せっかく集まったのに鍵が開かない

せっかく集まったのに鍵が開かない

“私が生まれ育ったのは田舎町、高校に進学するには故郷から離れ下宿生活をしなくてはならないため、中学の卒業式には男子生徒も泣いてしまいます。受験することなく入れる中学と違い、高校はレベルに応じたところしか入れないため進学先はバラバラ、日常生活を送るのが不便な田舎町を一度離れると戻って来ない者は珍しくなく、そのため卒業式は盛大に行われます。
卒業式は毎年行われるのですが、卒業する生徒にとっては初めてのこと、思い出に残る卒業式にしようと考え私の年にはタイムカプセルを埋めることにしました。タイムカプセルには各々の思いの品などが入れられ、埋めたタイムカプセルを掘り出すのは10年後。

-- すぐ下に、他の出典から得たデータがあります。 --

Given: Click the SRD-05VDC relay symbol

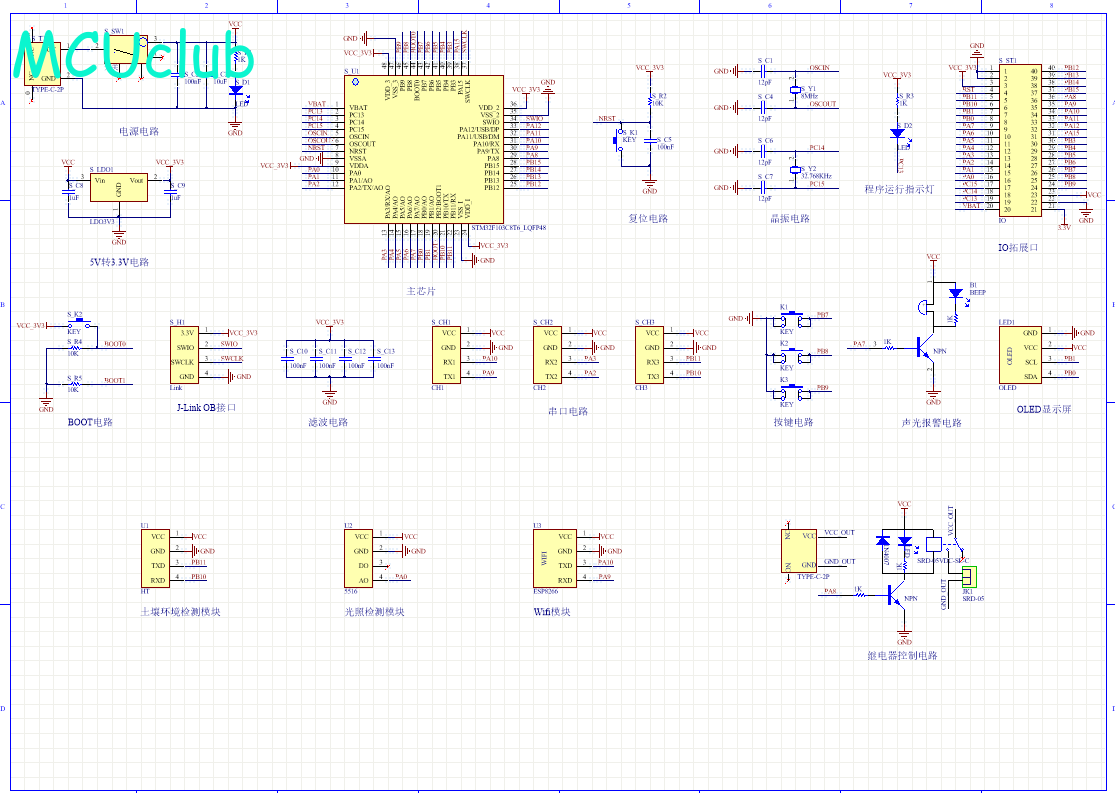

タイムカプセルを埋めたことなどすぐに忘れてしまい、お祭等で帰省をしてもタイムカプセルの話題になることはありませんでした。
10年が経ち、かつての卒業式実行委員会がタイムカプセルを掘り出す話をすると、「あー、懐かしい」、「どうなっているのだろう?」、「懐かしいって、まだ10年しか経ってないでしょ」、意見は各々。
卒業式は感動的でしたが、卒業から10年が経つとテンションはイマイチ上がらない、それでも掘り出す日には保護者など大勢の方が参加、何処を掘れば良いのかは分かっているため、男子がスコップで掘るとガツッと鈍い音。
大人になってもタイムカプセルを掘り当てた時は、昔と変わらない笑顔、ようやくワクワクし始めたのですが、掘り出したタイムカプセルは雨水が入ったのか中からポタポタ水が溢れていました。
代表者がタイムカプセルを開ける鍵を観衆に見せると「早く開けろよ」、暫くすると代表者は「鍵が開かない」、それを聞いた観衆からは「えー嘘でしょ」、「せっかく集まったのに」。
田舎町のため鍵屋は1件もない、タイムカプセルを掘り出すのに集まったのは日曜日で近くの鍵屋は定休日、せっかく集まったというよりは、もしかしたら2度と集まることは出来ないかもしれないため、出張でも来てくれる鍵屋をネットで探しました。
観衆が1人、また1人いなくなり寂しい気持ちでいると、町では見掛けない車がグラウンドに入って来たため、帰りかけた観衆からは「ヨッ、待ってました!!」
鍵屋さんは気恥ずかしそうに作業に取り掛かると、ものの5分でタイムカプセルの鍵を開けてくれました。
観衆からは「おー、凄え!!」、タイムカプセルに入っていた思い出の品などを見て笑う者もいれば泣く者もおり感動的、一方、鍵屋さんに料金を支払った者は「みんな、割り勘だよ」とは言ったのですが、感動している者の耳に届くことはありませんでした。”